As you can see, these commentaries, as represented by The Netivot Shalom, have absolutely nothing to do with Judah himself, except to infer that his approach to Joseph should be like one ought to approach God: praise first, ask for a favor second.

Judah is the one they all talk about taking the risk in reaching out to Joseph. How careful he had to be to placate Joseph, who Judah perceives as the one with the power. Judah is, in essence, humiliating himself before Joseph. Until at a certain point, Joseph can’t stand it any longer, and clears the room in order to risk everything to tell Judah who he is. Let’s remember, however, what Joseph has overcome in order to reach his position in Egypt. 

As Rabbi Yitz Greenberg reminds us (Hadar: VaYigash 5782): the first thing our parsha does is “recount the crime that shattered Jacob’s family.

[…]

The coverup of the crime locks the family into a prison of silence, guilt, and alienation from each other, as they watch their father’s endless grief and self-recrimination. 

[…]

In only one way is Joseph damaged: he rejects his family and walls off his past. 

In this context, what does Judah risk? Judah has no control over any of the possible outcomes, and therefore no potential consequences: he’ll get fed or he won’t; Benjamin will come home with him or not; Jacob will die bereft or he won’t..

Joseph is the one who comes out, risking his relationship with his entire family, who have rejected him already. He can’t know what will happen until he takes that chance.

Here’s one coming out story where she gets to keep her family:

She’s crying her eyes out about the end of a relationship, sitting in the passenger seat of her father’s car (a baby blue Ford Galaxy 500!), heading down Interstate 80 at 75 or 80 miles an hour. She tells her father that her break up was with a woman.

There was no car crash.

There was no slamming of brakes.

There was no gasp.

What was there? A quiet voice saying “Oh, thank God, now we can talk about it.”
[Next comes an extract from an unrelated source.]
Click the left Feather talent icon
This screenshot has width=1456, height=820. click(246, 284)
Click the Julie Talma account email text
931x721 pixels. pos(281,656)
Here’s another coming out story where things don’t go so well:

She’s sitting in a restaurant, waiting for her mother. They have a rough relationship, she and her mom, but they try. Boy, do they try. Lunch comes, they eat, they chat, and the daughter comes out.

There was no table crashing.

There was no screaming and yelling.

There was no humiliating scene.

They finished lunch, and went their separate ways. There were a few late-night phone calls where she tried to fix her daughter. And then, through the grapevine, she hears that her mom is speaking with the rabbi, and that she’s considering saying Kaddish for her daughter.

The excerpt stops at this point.